● Task:
Please count how many lines in the material below contain the string "Find" and reply with that number alone.

● Collected data:

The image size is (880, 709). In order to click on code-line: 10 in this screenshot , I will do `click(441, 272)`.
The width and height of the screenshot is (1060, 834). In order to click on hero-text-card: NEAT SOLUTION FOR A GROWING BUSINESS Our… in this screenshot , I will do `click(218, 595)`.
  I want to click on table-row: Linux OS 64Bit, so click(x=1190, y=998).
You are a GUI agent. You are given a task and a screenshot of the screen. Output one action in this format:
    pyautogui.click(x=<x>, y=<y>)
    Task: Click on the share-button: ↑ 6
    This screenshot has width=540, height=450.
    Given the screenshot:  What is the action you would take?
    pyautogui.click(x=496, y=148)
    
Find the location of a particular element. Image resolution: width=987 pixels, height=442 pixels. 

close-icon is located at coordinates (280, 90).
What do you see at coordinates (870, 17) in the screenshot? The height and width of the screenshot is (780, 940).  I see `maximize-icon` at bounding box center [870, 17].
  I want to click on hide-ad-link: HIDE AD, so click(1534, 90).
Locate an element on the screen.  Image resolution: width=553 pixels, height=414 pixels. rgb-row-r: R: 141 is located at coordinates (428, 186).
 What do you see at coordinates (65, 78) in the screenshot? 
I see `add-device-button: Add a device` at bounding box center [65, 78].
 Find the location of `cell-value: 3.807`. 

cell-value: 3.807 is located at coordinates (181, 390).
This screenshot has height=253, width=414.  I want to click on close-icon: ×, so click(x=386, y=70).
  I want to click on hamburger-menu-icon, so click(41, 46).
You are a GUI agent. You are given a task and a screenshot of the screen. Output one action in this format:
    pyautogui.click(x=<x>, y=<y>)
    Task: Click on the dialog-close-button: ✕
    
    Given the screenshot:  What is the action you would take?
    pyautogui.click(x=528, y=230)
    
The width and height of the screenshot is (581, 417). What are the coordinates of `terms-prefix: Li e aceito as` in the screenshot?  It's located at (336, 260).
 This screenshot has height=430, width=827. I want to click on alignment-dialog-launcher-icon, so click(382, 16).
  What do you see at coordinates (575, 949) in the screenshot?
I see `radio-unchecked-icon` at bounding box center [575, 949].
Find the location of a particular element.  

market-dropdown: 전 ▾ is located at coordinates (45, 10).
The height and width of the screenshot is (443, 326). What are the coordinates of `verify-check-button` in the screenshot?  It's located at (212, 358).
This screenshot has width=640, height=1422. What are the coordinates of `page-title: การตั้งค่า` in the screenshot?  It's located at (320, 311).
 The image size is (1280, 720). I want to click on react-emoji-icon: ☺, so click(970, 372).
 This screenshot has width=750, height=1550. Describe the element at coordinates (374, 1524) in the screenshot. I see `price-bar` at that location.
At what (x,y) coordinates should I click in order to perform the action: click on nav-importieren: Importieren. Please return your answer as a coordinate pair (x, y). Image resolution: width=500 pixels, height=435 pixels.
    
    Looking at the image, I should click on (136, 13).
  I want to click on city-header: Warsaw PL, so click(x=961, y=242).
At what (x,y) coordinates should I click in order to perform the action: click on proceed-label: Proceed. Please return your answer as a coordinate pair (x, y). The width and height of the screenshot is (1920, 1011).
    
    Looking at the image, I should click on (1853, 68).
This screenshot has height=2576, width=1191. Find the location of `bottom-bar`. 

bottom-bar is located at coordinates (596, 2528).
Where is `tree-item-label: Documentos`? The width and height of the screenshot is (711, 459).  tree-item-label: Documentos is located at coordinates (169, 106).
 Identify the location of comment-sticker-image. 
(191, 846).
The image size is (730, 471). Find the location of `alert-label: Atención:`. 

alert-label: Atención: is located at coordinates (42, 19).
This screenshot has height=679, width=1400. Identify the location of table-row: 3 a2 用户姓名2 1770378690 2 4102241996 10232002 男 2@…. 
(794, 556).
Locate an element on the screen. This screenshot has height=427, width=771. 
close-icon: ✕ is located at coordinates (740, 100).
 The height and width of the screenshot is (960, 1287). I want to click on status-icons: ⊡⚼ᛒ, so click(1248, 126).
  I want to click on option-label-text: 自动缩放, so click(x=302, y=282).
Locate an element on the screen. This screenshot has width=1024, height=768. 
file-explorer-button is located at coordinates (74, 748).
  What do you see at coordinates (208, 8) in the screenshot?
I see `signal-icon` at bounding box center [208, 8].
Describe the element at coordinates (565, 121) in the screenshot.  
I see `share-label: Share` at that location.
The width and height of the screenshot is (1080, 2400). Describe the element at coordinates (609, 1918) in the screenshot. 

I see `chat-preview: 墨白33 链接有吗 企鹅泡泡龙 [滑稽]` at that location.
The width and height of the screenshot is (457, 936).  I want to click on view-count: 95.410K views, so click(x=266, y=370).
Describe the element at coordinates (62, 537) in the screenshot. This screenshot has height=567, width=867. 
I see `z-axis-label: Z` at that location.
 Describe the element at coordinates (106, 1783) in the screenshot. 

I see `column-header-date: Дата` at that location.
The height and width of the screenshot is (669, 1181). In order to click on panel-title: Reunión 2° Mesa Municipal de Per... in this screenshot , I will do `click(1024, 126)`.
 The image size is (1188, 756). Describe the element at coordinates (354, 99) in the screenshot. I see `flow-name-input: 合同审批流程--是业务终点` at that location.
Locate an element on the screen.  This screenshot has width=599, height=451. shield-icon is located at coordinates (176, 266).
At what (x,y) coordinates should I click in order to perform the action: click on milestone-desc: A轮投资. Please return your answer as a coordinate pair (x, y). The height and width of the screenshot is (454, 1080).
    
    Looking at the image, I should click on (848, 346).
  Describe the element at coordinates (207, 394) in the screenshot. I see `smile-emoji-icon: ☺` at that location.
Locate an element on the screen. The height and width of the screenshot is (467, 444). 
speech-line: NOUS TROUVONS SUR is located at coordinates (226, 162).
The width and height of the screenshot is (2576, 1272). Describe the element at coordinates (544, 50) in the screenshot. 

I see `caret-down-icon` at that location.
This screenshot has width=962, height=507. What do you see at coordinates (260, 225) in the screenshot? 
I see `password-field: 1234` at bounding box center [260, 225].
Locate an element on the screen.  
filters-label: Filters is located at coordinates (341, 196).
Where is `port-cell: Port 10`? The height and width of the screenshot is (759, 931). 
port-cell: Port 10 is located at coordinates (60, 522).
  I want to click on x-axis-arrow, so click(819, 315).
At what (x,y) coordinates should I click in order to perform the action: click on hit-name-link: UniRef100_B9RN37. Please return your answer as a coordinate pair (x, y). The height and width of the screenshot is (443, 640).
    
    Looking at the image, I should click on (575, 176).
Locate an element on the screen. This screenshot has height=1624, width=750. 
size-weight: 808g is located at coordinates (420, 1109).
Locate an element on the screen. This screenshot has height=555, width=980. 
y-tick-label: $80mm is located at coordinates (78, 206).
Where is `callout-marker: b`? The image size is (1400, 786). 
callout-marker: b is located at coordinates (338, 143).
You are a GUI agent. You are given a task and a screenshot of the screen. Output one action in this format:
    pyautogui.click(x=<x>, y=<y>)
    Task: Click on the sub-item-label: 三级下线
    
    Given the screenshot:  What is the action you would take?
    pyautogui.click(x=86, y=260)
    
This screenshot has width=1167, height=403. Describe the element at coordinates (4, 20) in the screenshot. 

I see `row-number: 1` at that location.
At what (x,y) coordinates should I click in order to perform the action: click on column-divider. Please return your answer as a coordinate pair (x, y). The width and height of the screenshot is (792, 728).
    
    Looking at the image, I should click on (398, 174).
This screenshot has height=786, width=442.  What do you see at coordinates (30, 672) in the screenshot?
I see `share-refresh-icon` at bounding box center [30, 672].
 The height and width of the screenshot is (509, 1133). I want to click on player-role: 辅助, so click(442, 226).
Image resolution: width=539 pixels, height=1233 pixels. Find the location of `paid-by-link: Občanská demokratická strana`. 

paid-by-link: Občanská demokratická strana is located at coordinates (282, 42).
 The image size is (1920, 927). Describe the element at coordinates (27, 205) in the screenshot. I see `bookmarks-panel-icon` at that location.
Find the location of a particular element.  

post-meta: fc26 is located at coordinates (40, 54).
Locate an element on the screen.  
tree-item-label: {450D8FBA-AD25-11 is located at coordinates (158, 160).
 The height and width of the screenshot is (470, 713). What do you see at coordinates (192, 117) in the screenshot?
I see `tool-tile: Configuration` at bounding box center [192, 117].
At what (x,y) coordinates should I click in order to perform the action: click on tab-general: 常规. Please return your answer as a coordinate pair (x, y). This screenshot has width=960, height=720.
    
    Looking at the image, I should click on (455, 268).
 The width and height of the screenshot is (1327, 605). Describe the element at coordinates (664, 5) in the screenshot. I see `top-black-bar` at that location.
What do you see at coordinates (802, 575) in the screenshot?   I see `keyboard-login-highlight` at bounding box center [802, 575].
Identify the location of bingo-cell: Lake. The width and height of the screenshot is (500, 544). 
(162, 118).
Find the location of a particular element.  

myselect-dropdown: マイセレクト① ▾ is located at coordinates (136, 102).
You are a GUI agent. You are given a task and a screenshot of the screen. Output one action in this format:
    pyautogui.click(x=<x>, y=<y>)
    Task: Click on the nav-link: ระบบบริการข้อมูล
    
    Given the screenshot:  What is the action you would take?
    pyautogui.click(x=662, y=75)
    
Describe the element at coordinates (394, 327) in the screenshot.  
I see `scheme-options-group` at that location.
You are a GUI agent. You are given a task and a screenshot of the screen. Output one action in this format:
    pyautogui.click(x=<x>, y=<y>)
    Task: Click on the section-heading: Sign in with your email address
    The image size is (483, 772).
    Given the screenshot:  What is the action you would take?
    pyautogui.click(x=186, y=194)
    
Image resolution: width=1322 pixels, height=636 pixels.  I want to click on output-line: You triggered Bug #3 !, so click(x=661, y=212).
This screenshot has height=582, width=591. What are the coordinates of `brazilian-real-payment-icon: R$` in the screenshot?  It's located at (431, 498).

● Result of this task:
8